When you answer, give every record back exactly as written.

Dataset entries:
*** Block opens ***
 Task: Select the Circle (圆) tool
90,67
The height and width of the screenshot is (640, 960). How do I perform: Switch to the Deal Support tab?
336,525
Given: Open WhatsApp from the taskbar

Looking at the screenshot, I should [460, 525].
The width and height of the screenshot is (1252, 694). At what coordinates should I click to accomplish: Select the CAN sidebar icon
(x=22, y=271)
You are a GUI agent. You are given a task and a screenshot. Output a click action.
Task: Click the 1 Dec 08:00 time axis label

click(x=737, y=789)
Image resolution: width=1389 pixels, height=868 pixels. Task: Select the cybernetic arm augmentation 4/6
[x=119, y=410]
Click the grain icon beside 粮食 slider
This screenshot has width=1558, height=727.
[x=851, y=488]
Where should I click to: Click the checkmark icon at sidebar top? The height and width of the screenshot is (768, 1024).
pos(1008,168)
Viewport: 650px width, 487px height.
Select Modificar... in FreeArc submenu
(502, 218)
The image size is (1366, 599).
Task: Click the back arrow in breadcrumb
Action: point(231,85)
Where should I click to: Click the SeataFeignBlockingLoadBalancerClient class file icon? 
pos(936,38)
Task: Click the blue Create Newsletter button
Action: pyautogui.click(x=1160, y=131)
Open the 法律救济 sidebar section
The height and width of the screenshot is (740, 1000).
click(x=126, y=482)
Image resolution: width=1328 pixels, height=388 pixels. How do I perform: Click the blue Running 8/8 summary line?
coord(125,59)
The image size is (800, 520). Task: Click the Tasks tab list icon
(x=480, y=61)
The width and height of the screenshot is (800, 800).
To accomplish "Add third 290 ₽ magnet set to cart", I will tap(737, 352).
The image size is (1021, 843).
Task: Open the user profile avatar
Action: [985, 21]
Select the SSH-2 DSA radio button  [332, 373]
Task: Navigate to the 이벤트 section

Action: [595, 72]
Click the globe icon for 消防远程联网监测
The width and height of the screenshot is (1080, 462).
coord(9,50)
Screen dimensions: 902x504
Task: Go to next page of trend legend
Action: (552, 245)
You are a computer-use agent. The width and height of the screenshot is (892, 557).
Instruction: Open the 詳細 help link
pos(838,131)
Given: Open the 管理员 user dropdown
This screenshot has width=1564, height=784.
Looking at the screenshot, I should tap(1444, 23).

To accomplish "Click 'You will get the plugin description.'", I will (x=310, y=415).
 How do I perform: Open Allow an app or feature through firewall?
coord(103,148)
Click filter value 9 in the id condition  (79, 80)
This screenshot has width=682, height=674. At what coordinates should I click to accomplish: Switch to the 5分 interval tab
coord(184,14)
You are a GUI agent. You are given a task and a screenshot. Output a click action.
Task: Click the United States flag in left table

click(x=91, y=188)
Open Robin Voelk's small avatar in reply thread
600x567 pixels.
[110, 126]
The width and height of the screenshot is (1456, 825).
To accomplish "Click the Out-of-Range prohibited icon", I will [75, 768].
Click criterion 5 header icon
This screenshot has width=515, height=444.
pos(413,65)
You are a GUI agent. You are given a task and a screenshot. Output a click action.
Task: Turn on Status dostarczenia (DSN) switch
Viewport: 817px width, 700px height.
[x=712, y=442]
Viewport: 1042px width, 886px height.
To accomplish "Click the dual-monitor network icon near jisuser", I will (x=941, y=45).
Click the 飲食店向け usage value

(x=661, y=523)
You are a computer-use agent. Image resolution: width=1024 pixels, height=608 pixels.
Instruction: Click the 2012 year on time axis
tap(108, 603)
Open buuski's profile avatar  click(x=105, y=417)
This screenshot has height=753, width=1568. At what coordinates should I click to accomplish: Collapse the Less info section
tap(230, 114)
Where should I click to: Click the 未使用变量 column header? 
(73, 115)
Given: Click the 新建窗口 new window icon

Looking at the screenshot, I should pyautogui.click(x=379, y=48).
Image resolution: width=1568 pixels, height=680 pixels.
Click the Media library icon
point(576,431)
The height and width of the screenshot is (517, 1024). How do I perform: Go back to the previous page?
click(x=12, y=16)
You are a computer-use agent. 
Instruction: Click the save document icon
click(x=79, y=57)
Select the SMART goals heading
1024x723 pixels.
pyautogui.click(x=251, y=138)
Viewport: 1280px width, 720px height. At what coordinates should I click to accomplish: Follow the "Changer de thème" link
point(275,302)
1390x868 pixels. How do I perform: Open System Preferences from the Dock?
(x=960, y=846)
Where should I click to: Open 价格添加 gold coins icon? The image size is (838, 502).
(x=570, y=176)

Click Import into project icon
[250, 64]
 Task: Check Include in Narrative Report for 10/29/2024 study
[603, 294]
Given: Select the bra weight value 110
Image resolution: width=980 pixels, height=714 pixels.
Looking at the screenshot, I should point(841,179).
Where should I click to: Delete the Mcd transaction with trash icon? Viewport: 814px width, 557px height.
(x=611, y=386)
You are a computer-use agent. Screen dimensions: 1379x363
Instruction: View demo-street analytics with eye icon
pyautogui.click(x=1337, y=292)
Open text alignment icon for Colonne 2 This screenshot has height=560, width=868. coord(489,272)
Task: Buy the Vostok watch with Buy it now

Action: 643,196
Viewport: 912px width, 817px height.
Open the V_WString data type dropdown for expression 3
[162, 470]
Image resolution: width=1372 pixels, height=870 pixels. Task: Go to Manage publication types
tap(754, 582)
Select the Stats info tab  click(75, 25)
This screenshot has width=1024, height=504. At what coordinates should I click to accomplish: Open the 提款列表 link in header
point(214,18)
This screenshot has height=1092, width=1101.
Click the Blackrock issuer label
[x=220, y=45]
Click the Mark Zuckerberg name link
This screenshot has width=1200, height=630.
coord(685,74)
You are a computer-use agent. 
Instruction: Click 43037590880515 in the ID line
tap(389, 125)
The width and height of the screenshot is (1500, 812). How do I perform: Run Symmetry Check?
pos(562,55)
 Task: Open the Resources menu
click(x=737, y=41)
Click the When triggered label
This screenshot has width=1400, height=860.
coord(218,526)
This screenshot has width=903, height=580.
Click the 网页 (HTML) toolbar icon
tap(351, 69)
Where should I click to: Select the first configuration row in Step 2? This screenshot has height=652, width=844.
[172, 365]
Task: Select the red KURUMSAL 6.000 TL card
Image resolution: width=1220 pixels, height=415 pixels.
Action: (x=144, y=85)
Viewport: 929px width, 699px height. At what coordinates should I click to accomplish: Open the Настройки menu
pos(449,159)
*** Block closes ***
**Response to the exercise**
 Task: Select the Circle (圆) tool
90,67
The height and width of the screenshot is (640, 960). How do I perform: Switch to the Deal Support tab?
336,525
Given: Open WhatsApp from the taskbar

Looking at the screenshot, I should [460, 525].
The width and height of the screenshot is (1252, 694). At what coordinates should I click to accomplish: Select the CAN sidebar icon
(x=22, y=271)
You are a GUI agent. You are given a task and a screenshot. Output a click action.
Task: Click the 1 Dec 08:00 time axis label

click(x=737, y=789)
Image resolution: width=1389 pixels, height=868 pixels. Task: Select the cybernetic arm augmentation 4/6
[x=119, y=410]
Click the grain icon beside 粮食 slider
This screenshot has width=1558, height=727.
[x=851, y=488]
Where should I click to: Click the checkmark icon at sidebar top? The height and width of the screenshot is (768, 1024).
pos(1008,168)
Viewport: 650px width, 487px height.
Select Modificar... in FreeArc submenu
(502, 218)
The image size is (1366, 599).
Task: Click the back arrow in breadcrumb
Action: point(231,85)
Where should I click to: Click the SeataFeignBlockingLoadBalancerClient class file icon? 
pos(936,38)
Task: Click the blue Create Newsletter button
Action: pyautogui.click(x=1160, y=131)
Open the 法律救济 sidebar section
The height and width of the screenshot is (740, 1000).
click(x=126, y=482)
Image resolution: width=1328 pixels, height=388 pixels. How do I perform: Click the blue Running 8/8 summary line?
coord(125,59)
The image size is (800, 520). Task: Click the Tasks tab list icon
(x=480, y=61)
The width and height of the screenshot is (800, 800).
To accomplish "Add third 290 ₽ magnet set to cart", I will tap(737, 352).
The image size is (1021, 843).
Task: Open the user profile avatar
Action: [985, 21]
Select the SSH-2 DSA radio button  [332, 373]
Task: Navigate to the 이벤트 section

Action: [595, 72]
Click the globe icon for 消防远程联网监测
The width and height of the screenshot is (1080, 462).
coord(9,50)
Screen dimensions: 902x504
Task: Go to next page of trend legend
Action: (552, 245)
You are a computer-use agent. The width and height of the screenshot is (892, 557).
Instruction: Open the 詳細 help link
pos(838,131)
Given: Open the 管理员 user dropdown
This screenshot has width=1564, height=784.
Looking at the screenshot, I should tap(1444, 23).

To accomplish "Click 'You will get the plugin description.'", I will (x=310, y=415).
 How do I perform: Open Allow an app or feature through firewall?
coord(103,148)
Click filter value 9 in the id condition  (79, 80)
This screenshot has width=682, height=674. At what coordinates should I click to accomplish: Switch to the 5分 interval tab
coord(184,14)
You are a GUI agent. You are given a task and a screenshot. Output a click action.
Task: Click the United States flag in left table

click(x=91, y=188)
Open Robin Voelk's small avatar in reply thread
600x567 pixels.
[110, 126]
The width and height of the screenshot is (1456, 825).
To accomplish "Click the Out-of-Range prohibited icon", I will [75, 768].
Click criterion 5 header icon
This screenshot has width=515, height=444.
pos(413,65)
You are a GUI agent. You are given a task and a screenshot. Output a click action.
Task: Turn on Status dostarczenia (DSN) switch
Viewport: 817px width, 700px height.
[x=712, y=442]
Viewport: 1042px width, 886px height.
To accomplish "Click the dual-monitor network icon near jisuser", I will (x=941, y=45).
Click the 飲食店向け usage value

(x=661, y=523)
You are a computer-use agent. Image resolution: width=1024 pixels, height=608 pixels.
Instruction: Click the 2012 year on time axis
tap(108, 603)
Open buuski's profile avatar  click(x=105, y=417)
This screenshot has height=753, width=1568. At what coordinates should I click to accomplish: Collapse the Less info section
tap(230, 114)
Where should I click to: Click the 未使用变量 column header? 
(73, 115)
Given: Click the 新建窗口 new window icon

Looking at the screenshot, I should pyautogui.click(x=379, y=48).
Image resolution: width=1568 pixels, height=680 pixels.
Click the Media library icon
point(576,431)
The height and width of the screenshot is (517, 1024). How do I perform: Go back to the previous page?
click(x=12, y=16)
You are a computer-use agent. 
Instruction: Click the save document icon
click(x=79, y=57)
Select the SMART goals heading
1024x723 pixels.
pyautogui.click(x=251, y=138)
Viewport: 1280px width, 720px height. At what coordinates should I click to accomplish: Follow the "Changer de thème" link
point(275,302)
1390x868 pixels. How do I perform: Open System Preferences from the Dock?
(x=960, y=846)
Where should I click to: Open 价格添加 gold coins icon? The image size is (838, 502).
(x=570, y=176)

Click Import into project icon
[250, 64]
 Task: Check Include in Narrative Report for 10/29/2024 study
[603, 294]
Given: Select the bra weight value 110
Image resolution: width=980 pixels, height=714 pixels.
Looking at the screenshot, I should point(841,179).
Where should I click to: Delete the Mcd transaction with trash icon? Viewport: 814px width, 557px height.
(x=611, y=386)
You are a computer-use agent. Screen dimensions: 1379x363
Instruction: View demo-street analytics with eye icon
pyautogui.click(x=1337, y=292)
Open text alignment icon for Colonne 2 This screenshot has height=560, width=868. coord(489,272)
Task: Buy the Vostok watch with Buy it now

Action: 643,196
Viewport: 912px width, 817px height.
Open the V_WString data type dropdown for expression 3
[162, 470]
Image resolution: width=1372 pixels, height=870 pixels. Task: Go to Manage publication types
tap(754, 582)
Select the Stats info tab  click(75, 25)
This screenshot has width=1024, height=504. At what coordinates should I click to accomplish: Open the 提款列表 link in header
point(214,18)
This screenshot has height=1092, width=1101.
Click the Blackrock issuer label
[x=220, y=45]
Click the Mark Zuckerberg name link
This screenshot has width=1200, height=630.
coord(685,74)
You are a computer-use agent. 
Instruction: Click 43037590880515 in the ID line
tap(389, 125)
The width and height of the screenshot is (1500, 812). How do I perform: Run Symmetry Check?
pos(562,55)
 Task: Open the Resources menu
click(x=737, y=41)
Click the When triggered label
This screenshot has width=1400, height=860.
coord(218,526)
This screenshot has width=903, height=580.
Click the 网页 (HTML) toolbar icon
tap(351, 69)
Where should I click to: Select the first configuration row in Step 2? This screenshot has height=652, width=844.
[172, 365]
Task: Select the red KURUMSAL 6.000 TL card
Image resolution: width=1220 pixels, height=415 pixels.
Action: (x=144, y=85)
Viewport: 929px width, 699px height. At what coordinates should I click to accomplish: Open the Настройки menu
pos(449,159)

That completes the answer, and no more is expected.